You don’t have to have sex in any story, but if you do, make it matter. Above all else, this is the one type of scene where you’ve got to have more going on than just the physical activity. If you haven’t, then it could be the strongest language you know but it won’t matter.
The group and I discussed lots of this and then I set them a task. Of course it was to write a sex scene but we conjured up a setting and I set them some rules. It had to be consensual sex, it had to be between a couple and they had to write it in the first person. Pick one character and write it from their perspective.
I don’t usually get so specific and prescriptive and I also don’t usually belabour this stuff with you.
The reason I want to tell you that detail is the same reason I wanted them to do it. After the group had written all of this and we’d talked about how we found the job, we did the next part. Yes. You’ve got it: write the same story again but from the other person’s point of view.
This exercise can actually work for anything in any story. If you’re stuck with a story, if you’re finding a character isn’t working, reverse it all and tell the tale from that other character’s point of view.
I’m not saying you’ll keep that version. I am saying that exploring the other character makes that character better – even if you then throw that other version away.
Since I seem to be lecturing you now instead of our usual nattering, let’s have another writing rule. See what you think of this.
I suggest that it’s probably best to write sex in the first person. A narrator is too easy an option for any story anyway, but here their detachment keeps us out of the tale. A narrator can say you touch me on my arm and I appear to like it. But only I can say that one touch stops me better than a blow. Only I can say that a single touch of your hand has me struggle to breathe.
Next, sex scenes make you think about the audience. If your reader is going to be a prurient teenager then throw in knob jokes and be done with it. If the reader is someone who actually does have some extreme sex life, you have to be accurate about it or they’ll stop reading. And if someone is uncomfortable with sex in reality, you can help them and you can play with them in fiction.

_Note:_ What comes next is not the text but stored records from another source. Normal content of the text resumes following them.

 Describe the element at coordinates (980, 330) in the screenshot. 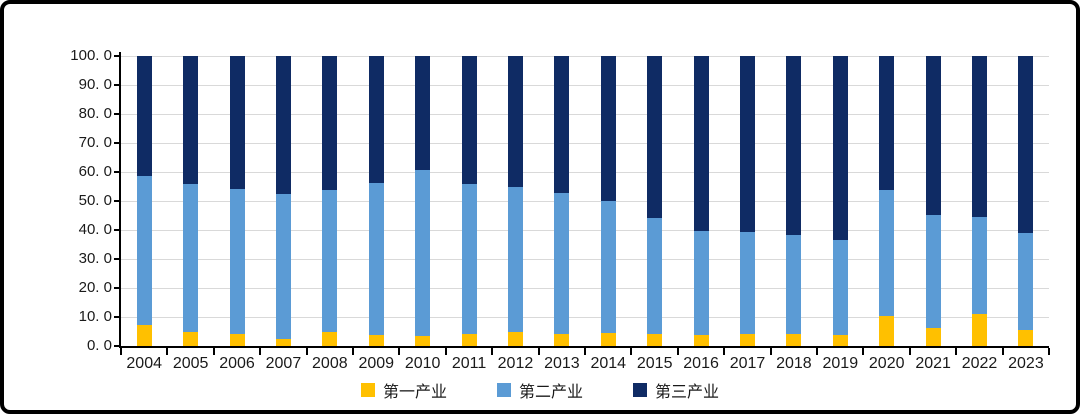

I see `bar-2022-segment-第一产业` at that location.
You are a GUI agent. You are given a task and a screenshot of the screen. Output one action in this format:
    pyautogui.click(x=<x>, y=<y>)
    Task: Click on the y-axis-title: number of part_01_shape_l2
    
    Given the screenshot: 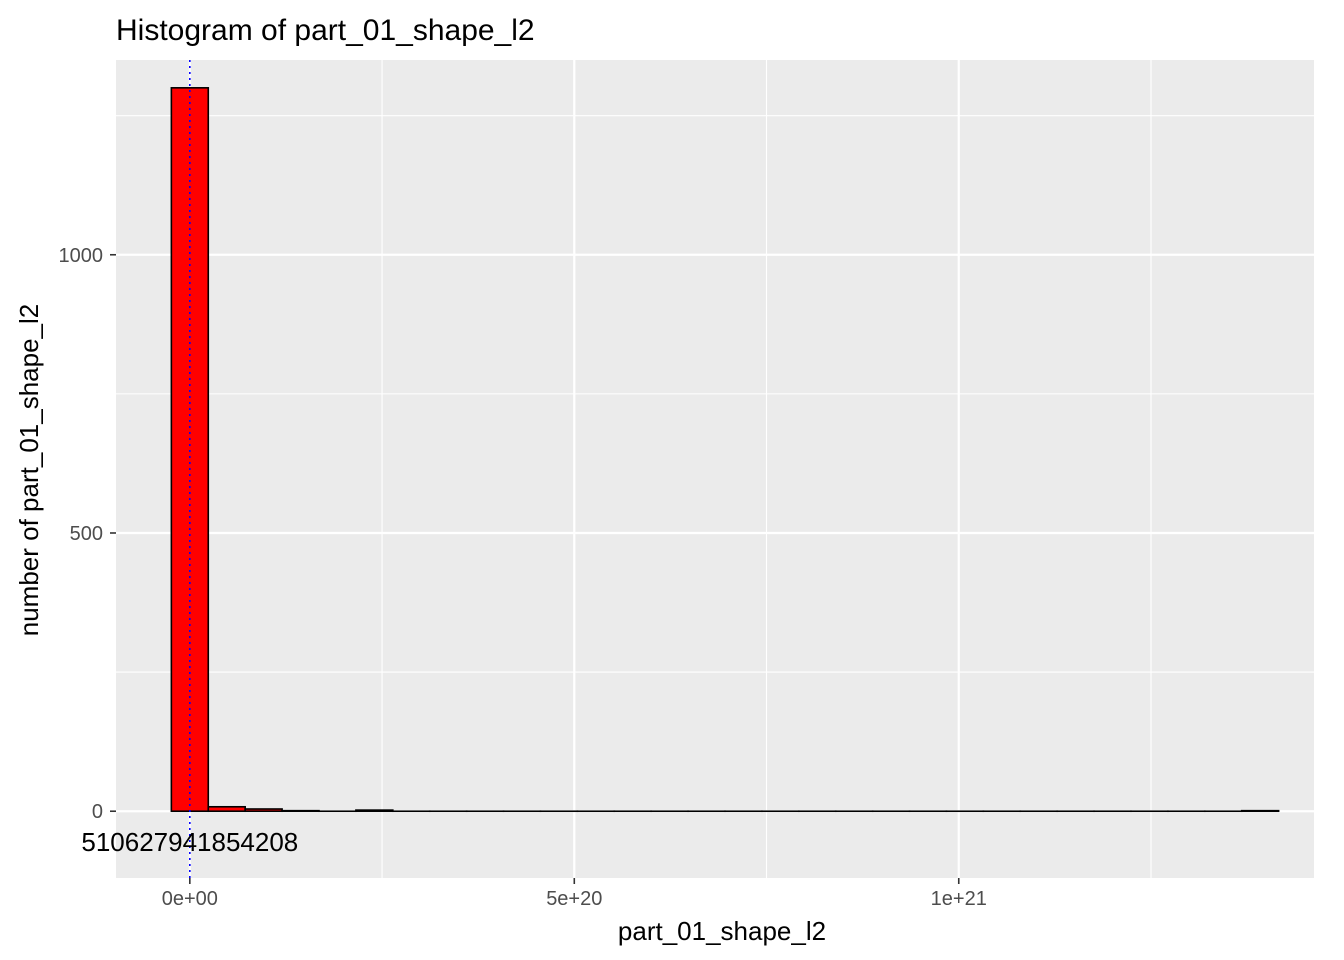 What is the action you would take?
    pyautogui.click(x=29, y=470)
    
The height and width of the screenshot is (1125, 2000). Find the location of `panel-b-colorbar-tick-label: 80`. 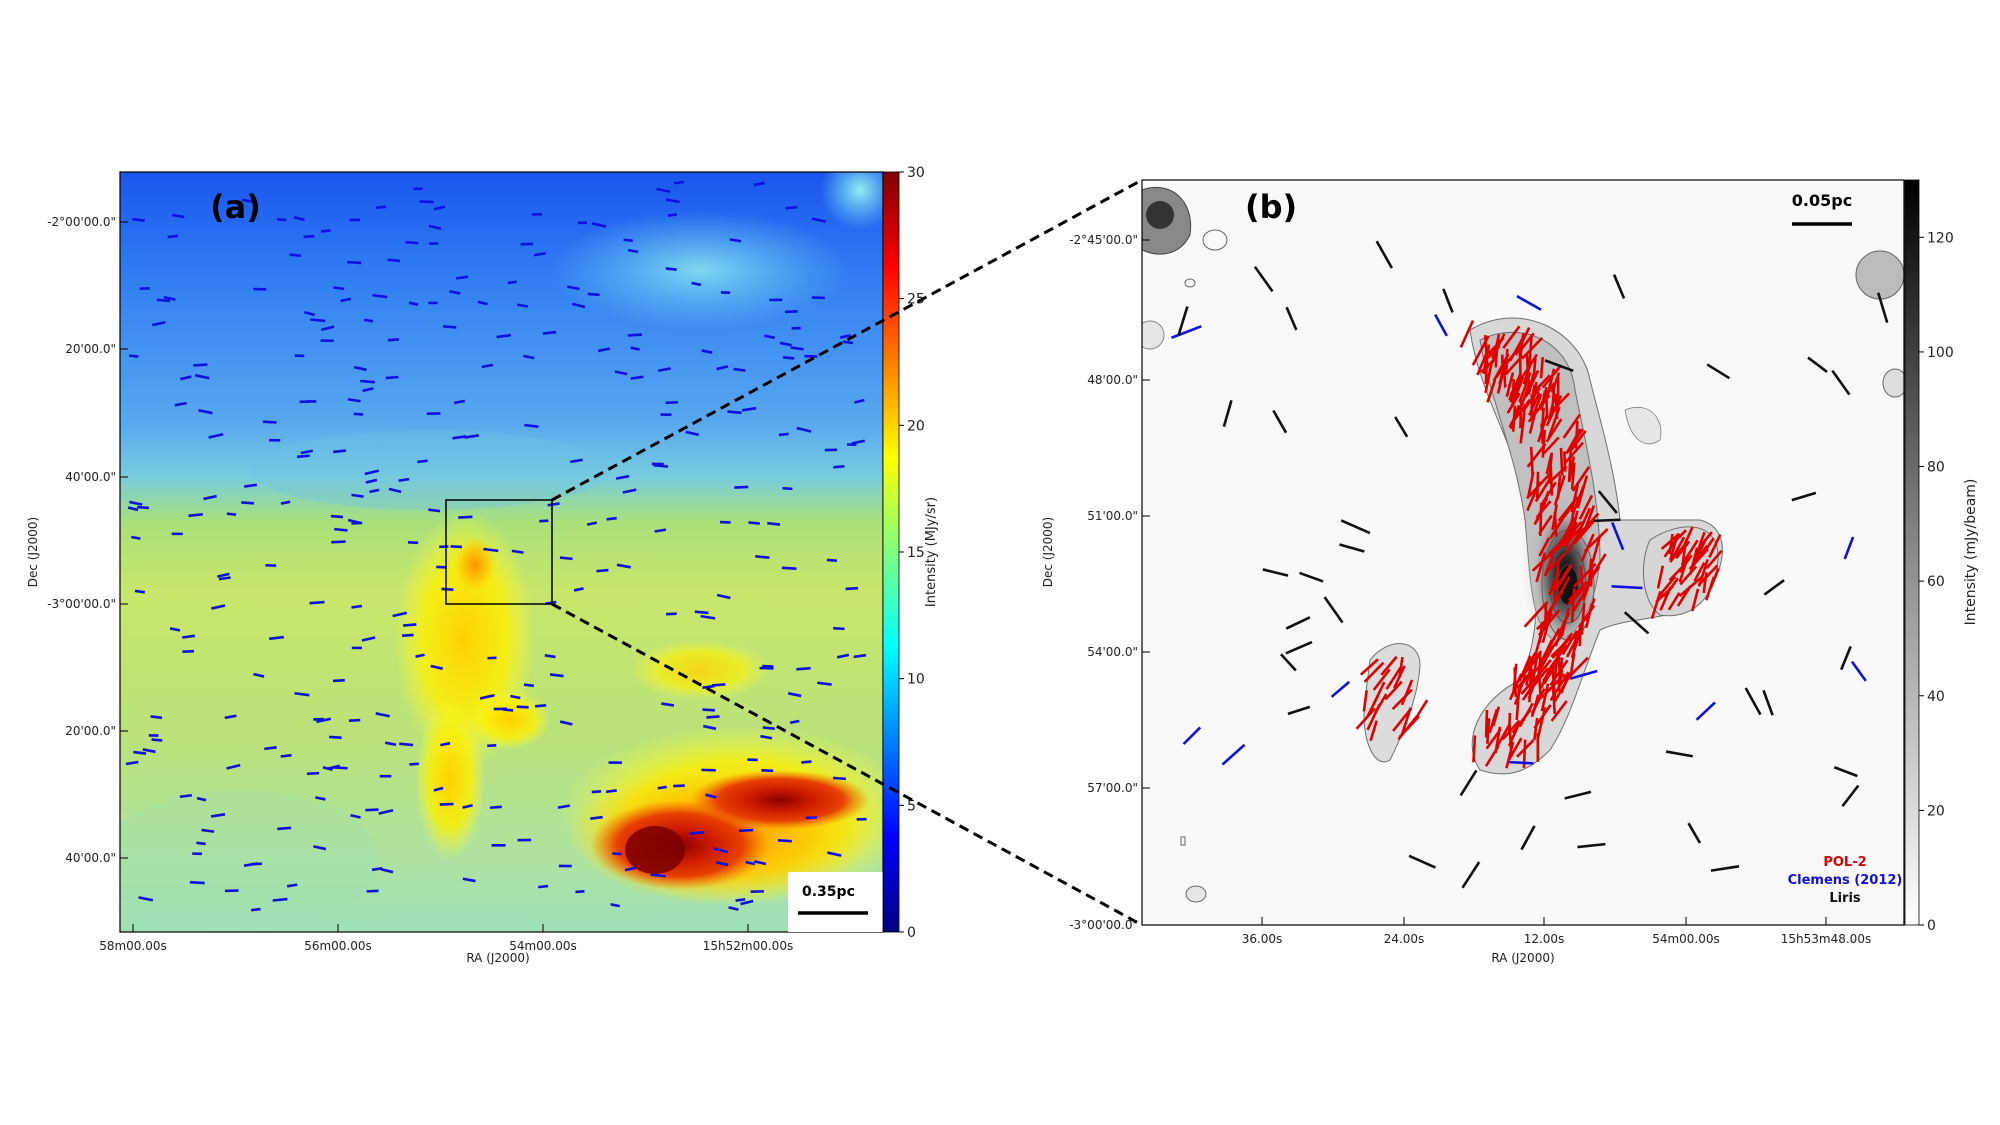

panel-b-colorbar-tick-label: 80 is located at coordinates (1936, 468).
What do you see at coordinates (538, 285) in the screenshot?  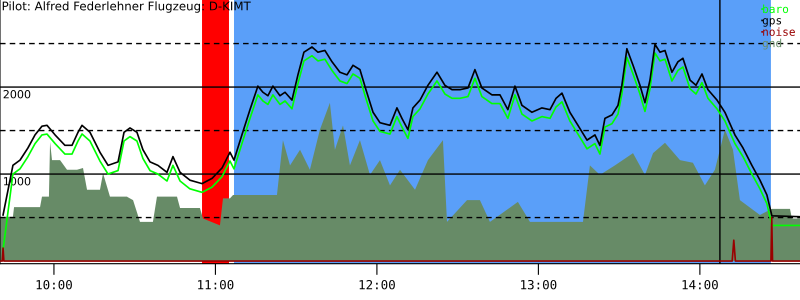 I see `x-tick-label: 13:00` at bounding box center [538, 285].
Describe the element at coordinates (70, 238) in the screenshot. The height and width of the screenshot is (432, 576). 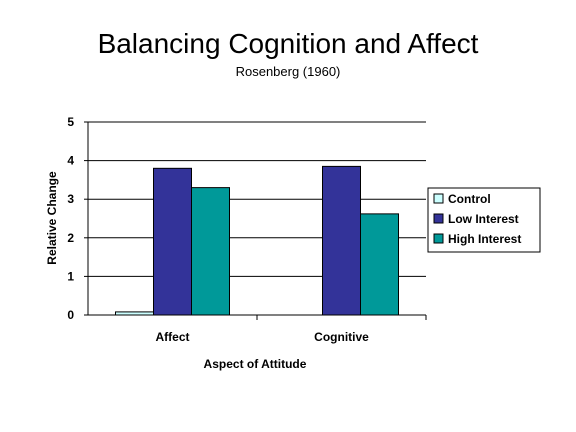
I see `y-tick-label: 2` at that location.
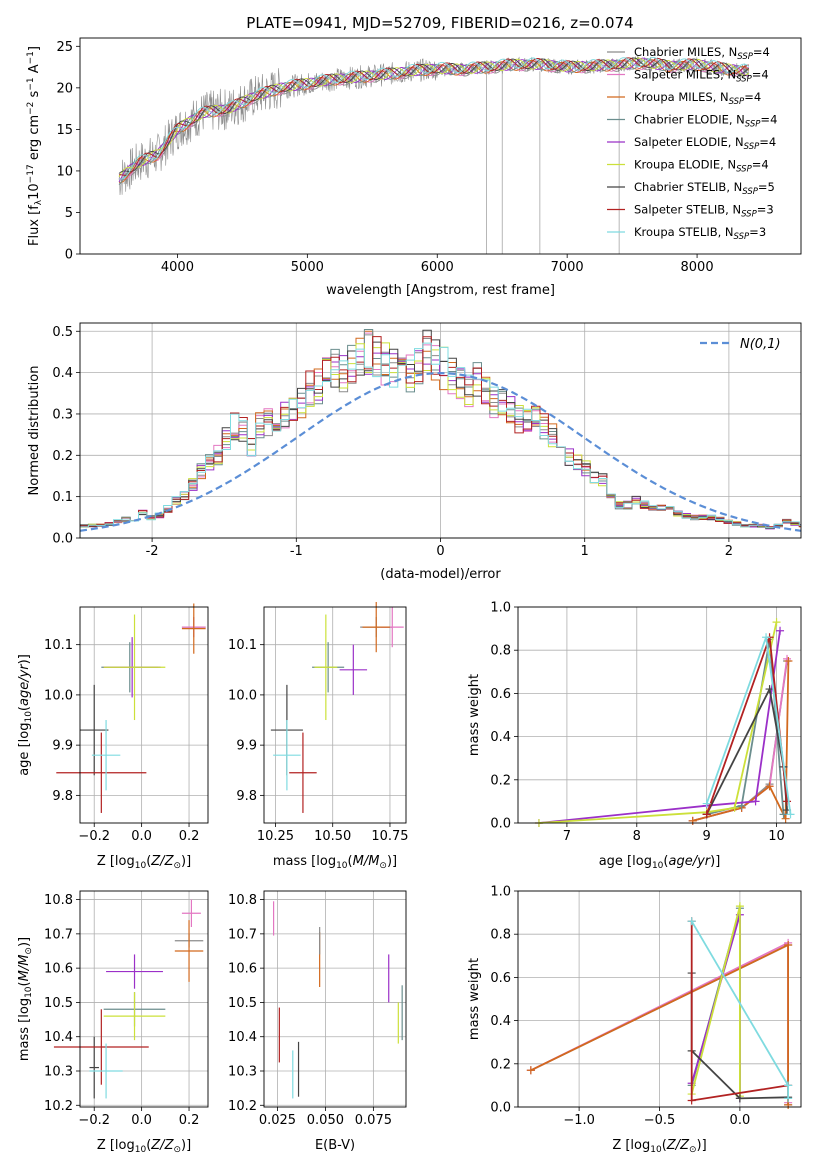 The height and width of the screenshot is (1170, 819). I want to click on legend-entry: Salpeter MILES, NSSP=4, so click(702, 76).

We always resist making our readers uncomfortable and it’s partly politeness, it’s partly because we don’t want to be uncomfortable ourselves.
Let it go. Be uncomfortable, be uneasy. If it doesn’t work out, throw it away. But write sex in order to explore how you write characters and how deeply you can go into yourself.
Writing is not like anything else. The more you go inside yourself, the more your writing will connect with other people.
Now, I’m supposed to be planning a writing workshop for children. Stop that. You’re being wicked.